Working for Blanco and the Medellín Cartel
Ayala was considered to be Griselda Blanco's top enforcer. He led a small crew which helped him carry out various crimes. Rivi's  brother, Alonso Ayala, also worked as a sicario for Blanco.

Killings
Ayala pleaded guilty to three killings in 1993, but was believed to be responsible for roughly three dozen murders that took place throughout the Miami Drug War.

Johnnie Castro
In 1982, Griselda Blanco ordered Ayala to kill Jesus “Chucho” Castro, one of her former enforcers. According to George Cadavid, a Miami police homicide detective, she wanted Castro dead after he had been hired to protect a drug supplier, but refused to carry out an unspecified order. However, Ayala claims that Blanco wanted Castro dead supposedly for an offense against one of her sons.

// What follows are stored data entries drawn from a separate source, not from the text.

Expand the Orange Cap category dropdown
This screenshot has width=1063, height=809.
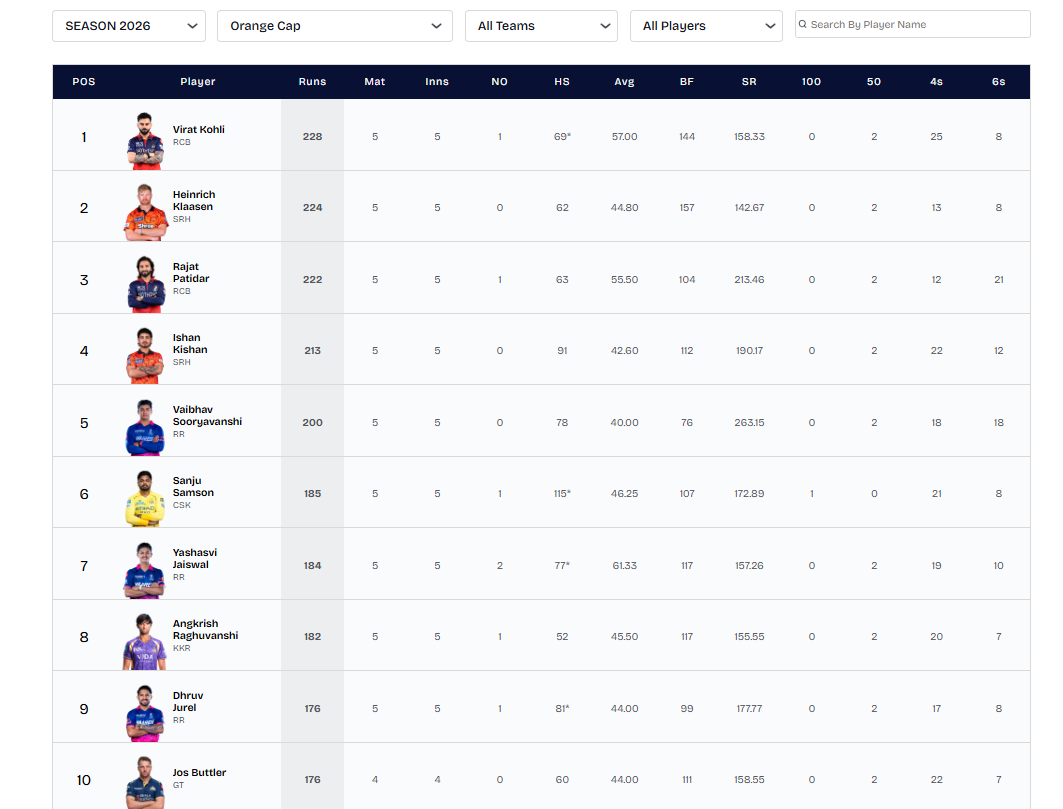click(x=334, y=26)
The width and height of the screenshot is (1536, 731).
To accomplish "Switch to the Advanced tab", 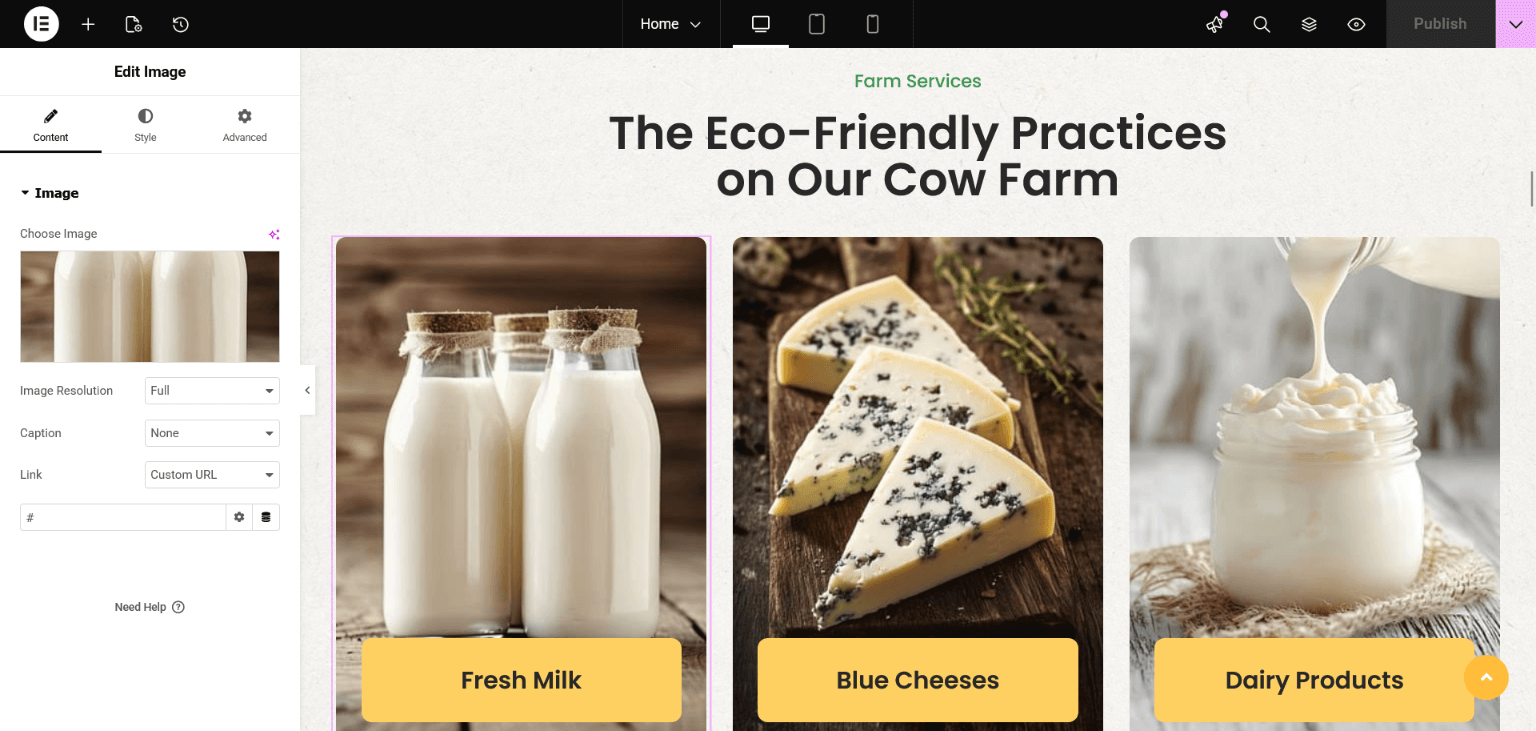I will [245, 125].
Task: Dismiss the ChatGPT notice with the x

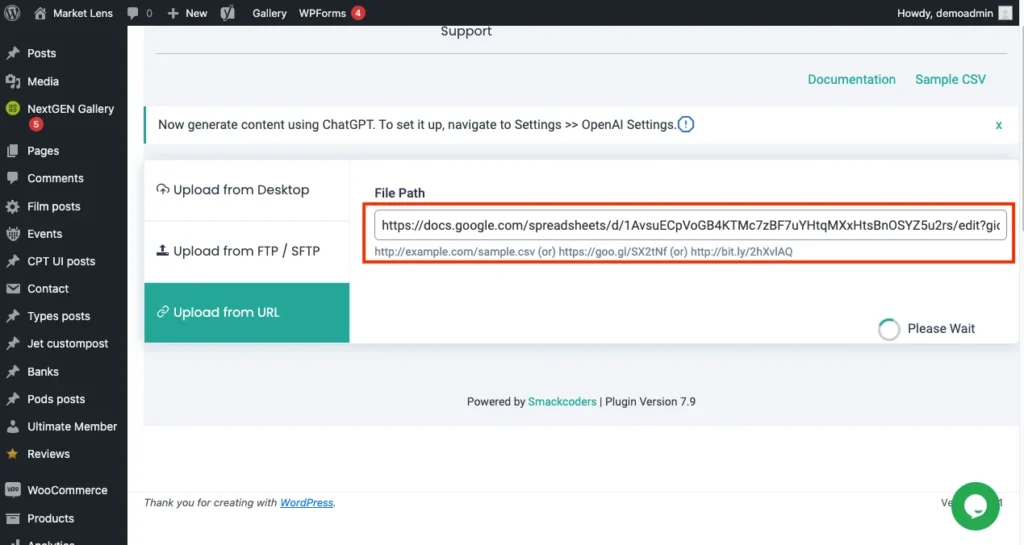Action: (x=998, y=125)
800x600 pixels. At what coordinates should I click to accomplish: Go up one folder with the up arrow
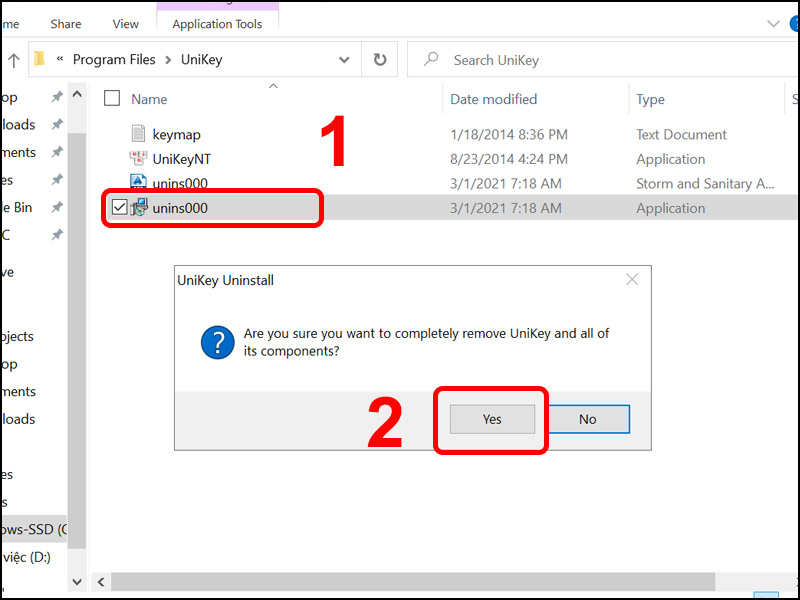point(13,60)
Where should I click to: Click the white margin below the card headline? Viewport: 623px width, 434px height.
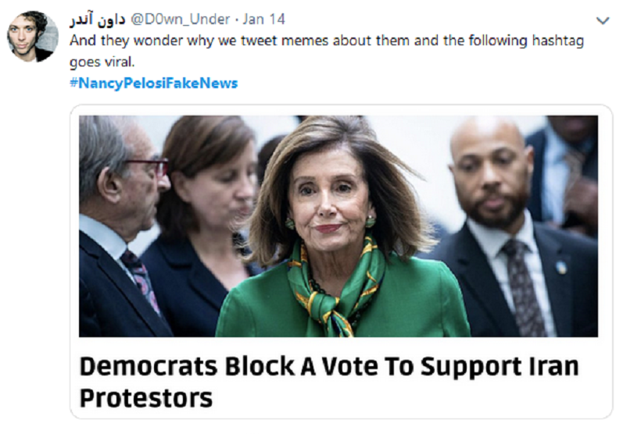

The attempt on Castro's life occurred on February 6 that same year. That afternoon, Miguelito Perez and Jorge Ayala drove up to the side of Jesus Castro's vehicle - while he was stopped at a red light - and performed a drive-by shooting with a silenced machine gun. The bullets, however, missed Jesus Castro and accidentally hit his two-year-old son, Johnny, who was unknowingly present in the car with him.

Ayala was charged with the murder of Castro's son in August 1988.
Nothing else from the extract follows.